Seorang notaris di Indonesia nyaris menghadapi tuntutan pidana setelah dituduh melegalkan tanda tangan palsu pada akta pendirian yayasan.
Kasus bermula saat klien menuduhnya memalsukan tanda tangan dan membuat keterangan palsu. Tuduhan itu mencakup pasal 263, 264, dan 266 Kitab Undang-Undang Hukum Pidana.
Pihak pelapor menilai notaris lalai memverifikasi keabsahan tanda tangan. Padahal, legalisasi tanda tangan berarti turut menjamin kebenaran identitas penandatangan.
Proses berlanjut hingga sidang etik Mahkamah Kehormatan Notaris (MKN). Hasilnya, notaris dinyatakan tidak bersalah karena telah menjalankan prosedur sesuai prinsip hukum yang berlaku.
MKN menegaskan, kemiripan visual tanda tangan tidak cukup menjadi bukti. Dibutuhkan verifikasi ilmiah yang bisa diuji kebenarannya di pengadilan.

■ ■ ■ ■ ■ ■ ■

● YANG HARUS DIBUAT: Tolong lanjutkan teks di atas tentang kasus notaris yang dituduh melegalkan tanda tangan palsu, dimulai tepat setelah kalimat terakhirnya.

● BAHAN YANG DISEDIAKAN:
■ ■ ■ ■ ■ ■ ■

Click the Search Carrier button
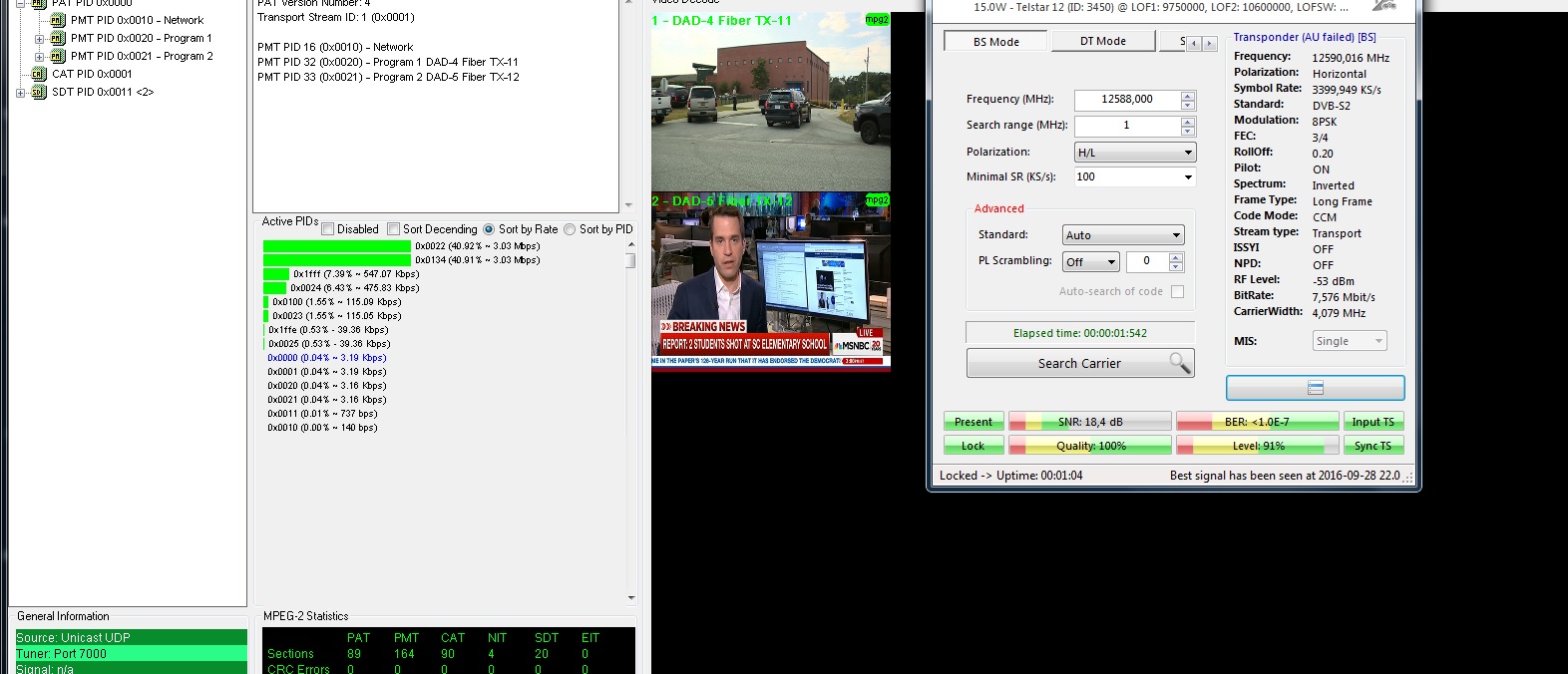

■ ■ ■ ■ ■ ■ ■

● JAWABAN TERTULIS:
Pakar forensik menyarankan penggunaan metode analisis tanda tangan berbasis sains, teknologi akurat, dan laporan objektif yang dapat dipertanggungjawabkan secara hukum.
Dalam kasus kritis, peran pihak ketiga independen dinilai penting untuk memastikan hasil pemeriksaan tidak bias dan melindungi integritas profesi.
Kasus ini menjadi peringatan keras bagi notaris dan praktisi hukum untuk tidak mengandalkan keyakinan pribadi. Bukti ilmiah adalah tameng utama dari jerat hukum.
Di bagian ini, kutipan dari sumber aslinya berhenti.